• **Task statement**:
Search the listing below for the line with "The image size", then write out that line and every one after it exactly, without the pictures.

◆ ◆ ◆ ◆ ◆ ◆ ◆

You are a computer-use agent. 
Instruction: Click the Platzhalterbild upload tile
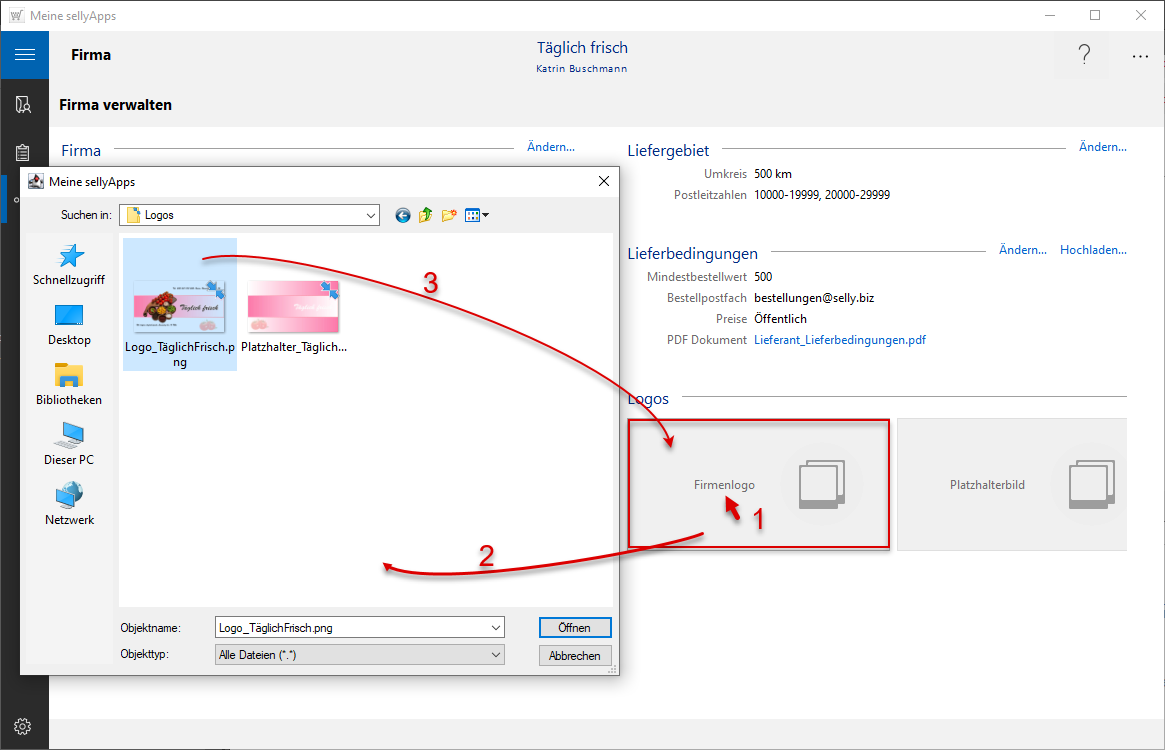[x=1010, y=485]
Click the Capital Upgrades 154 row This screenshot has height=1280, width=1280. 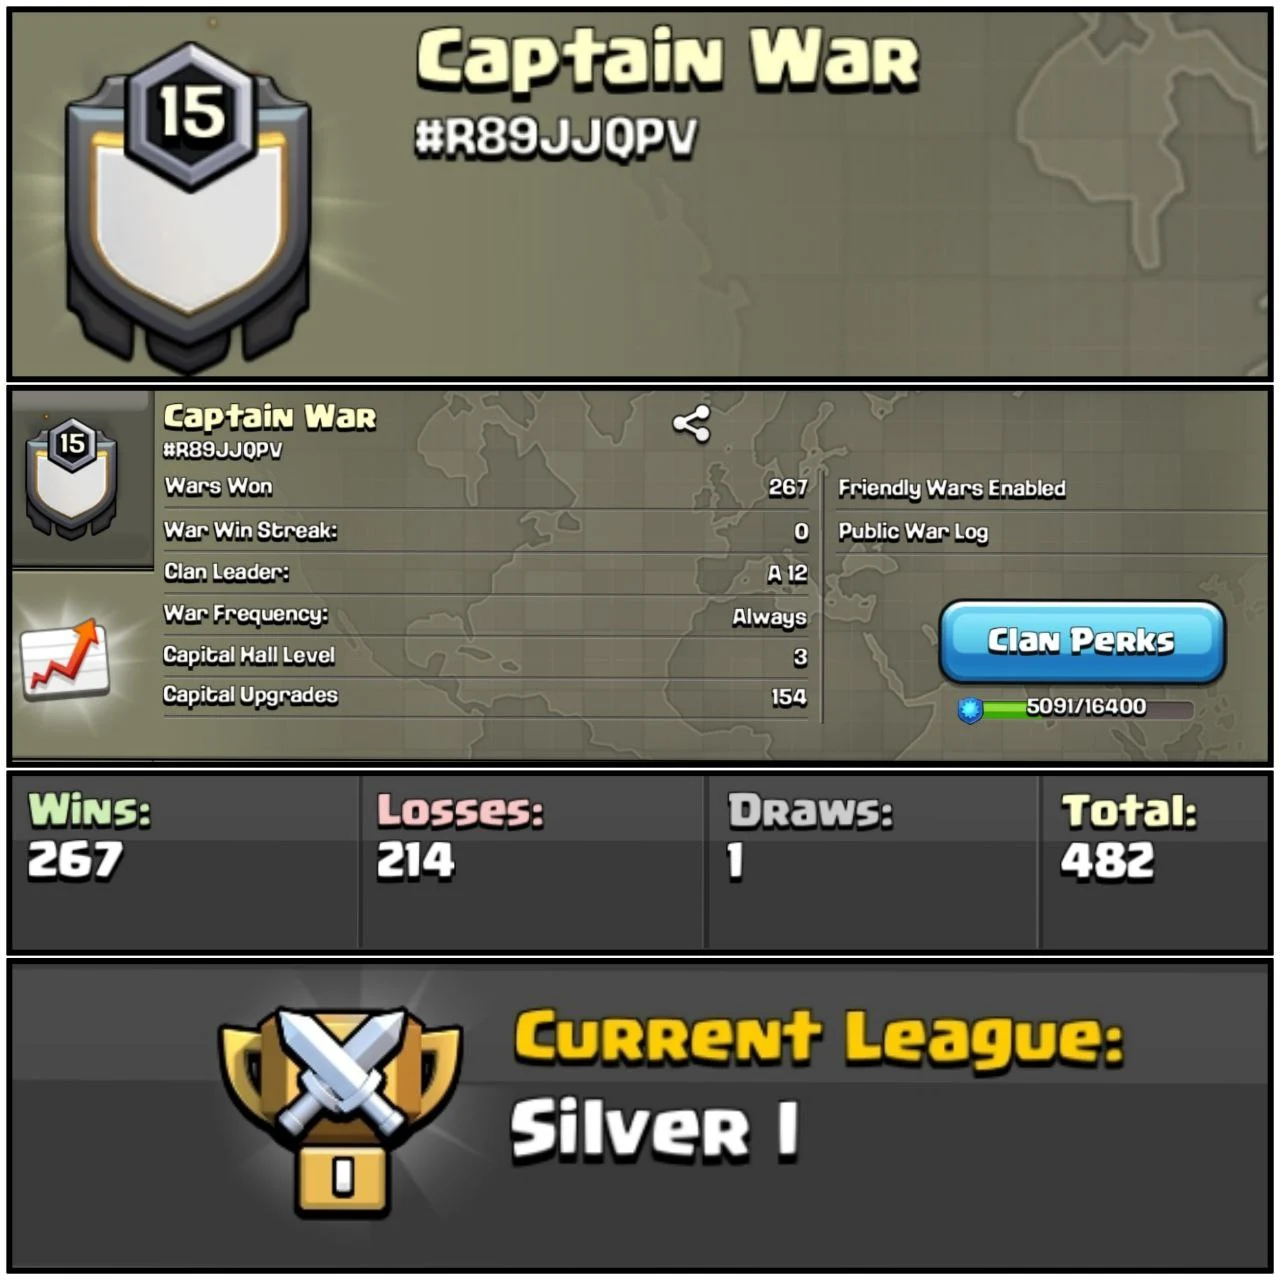(x=486, y=696)
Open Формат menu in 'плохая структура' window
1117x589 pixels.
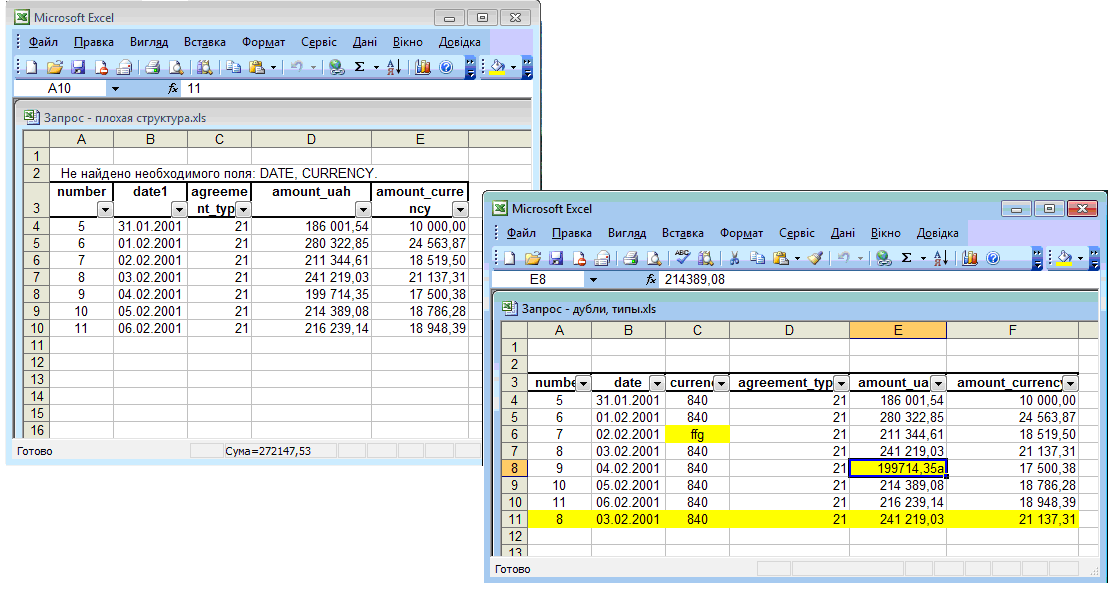(263, 42)
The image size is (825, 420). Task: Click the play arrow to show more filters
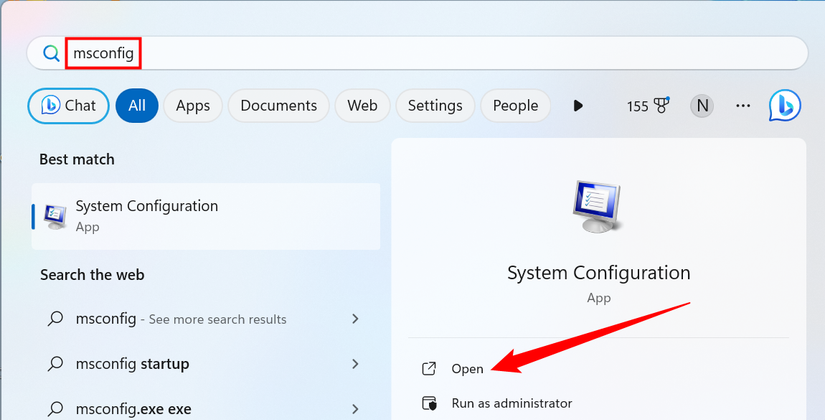(x=578, y=105)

◆ ◆ ◆ ◆ ◆ ◆ ◆

• **Output for this exercise**:
The image size is (825, 420). Task: Click the play arrow to show more filters
(x=578, y=105)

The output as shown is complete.